Monday, March 31, 2025

End at the beginning, whistler and no pressure.

1. To start the day by finishing a book.

2. I'm sure we knew that the emergency kettle is a whistling one; but we'd forgotten since we last had it out, and it's a pleasant surprise to hear it calling from the stove top.

3. Sunday afternoon pause: no pressure to browse and buy.

Friday, March 28, 2025

Cold remedy, simultaneously and delivery.

1. Decongestants are a modern-day miracle.

2. As I wave her off, two things happen: our neighbour's daughter comes out of their front door; and a blue tit stops to investigate the tree in our front garden.

3. Watching a lot of builders in orange hi-vis and plumbers in matching T-shirts and a truck driver in green hi-vis negotiating the wheres and hows of a large delivery of boards and insulation.

Thursday, March 27, 2025

Working coffee, dog violets and green tea.

1. Coffee with a few editor friends in the bright and airy auction house. The hour vanishes among a good brew and useful talk.

2. Suddenly, there are dog violets growing under the door step and between my herbs.

3. From among the washing up, the scent of the green tea I drank earlier.  

Wednesday, March 26, 2025

Reading material, another word world and on my way home.

1. Setting off on a train with some things to read and a bit of an adventure ahead.

2. I meet film editors, and script editors and all sorts of different people who tell me about their world, which as it turns out, has some similarities to mine. Occasionally trays of sushi and glasses of fizz appear at our elbows.  

3. Stepping out of a hot room into the cool night, when a light rain is falling. Time to process what I've heard.

Tuesday, March 25, 2025

Gorse, vacuuming and sprinkles.

1. Gorse is always in flower, as everyone who lives near heathland knows, but this week, on the sunny side at least, it's changing from green spiny thickets with the odd blossom to a grand show of solid yellow.

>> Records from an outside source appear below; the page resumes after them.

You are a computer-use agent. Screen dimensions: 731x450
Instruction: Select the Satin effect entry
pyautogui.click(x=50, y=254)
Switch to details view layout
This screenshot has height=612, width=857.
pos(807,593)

2. The way the dust and flick disappear into the vacuum cleaner.

3. On a whim, I drop bright coloured hundreds and thousands into his bowl of custard.

Monday, March 24, 2025

Yellow stars, mirror and bread dough.

1. I've had half an eye on the forsythia bush over the car park -- and now it's got yellow stars all over, with more to come no doubt.

2. I'm trying to explain why I thought of using a mirror to bounce the view from the window into a more convenient spot in the room. 'Like in The Lady of Shallot. She lives in a tower doing weaving and she's not allowed to look out of the window, except through a mirror. Only she sees Sir Lancelot and looks out of the window anyway and then she dies. It's very sad.' I slip him a copy of Tennyson's poem, with Charles Keeping's evocative pencil washy illos. The view from the window is forgotten.

3. I teach her how to knead her pizza dough, and explain that it helped me to manage my angry feelings during lockdown. 

'But who were you angry with? You were just with us all the time!'


Friday, March 21, 2025

First day of spring, slipping out and comedy.

1. I'm mostly at my desk today -- but with the window cracked open, I can see the springtime light, and smell the sunlit air.

2. We slip out for a coffee and nosey in the bookshop -- I'm just pleased to have Nick all to myself.

3. A friend and I go along to a showcase for a comedy course we couldn't attend, and it's glorious -- a couple of hours of funny stories, word play and personal revelations.


Thursday, March 20, 2025

Merino wool, birdsong and hitting save.

1. This morning, she's wearing a borrowed merino wool cardigan for a dress-up day. It's warmer and softer than her usual jumper.

2. The sound of birdsong through my open window.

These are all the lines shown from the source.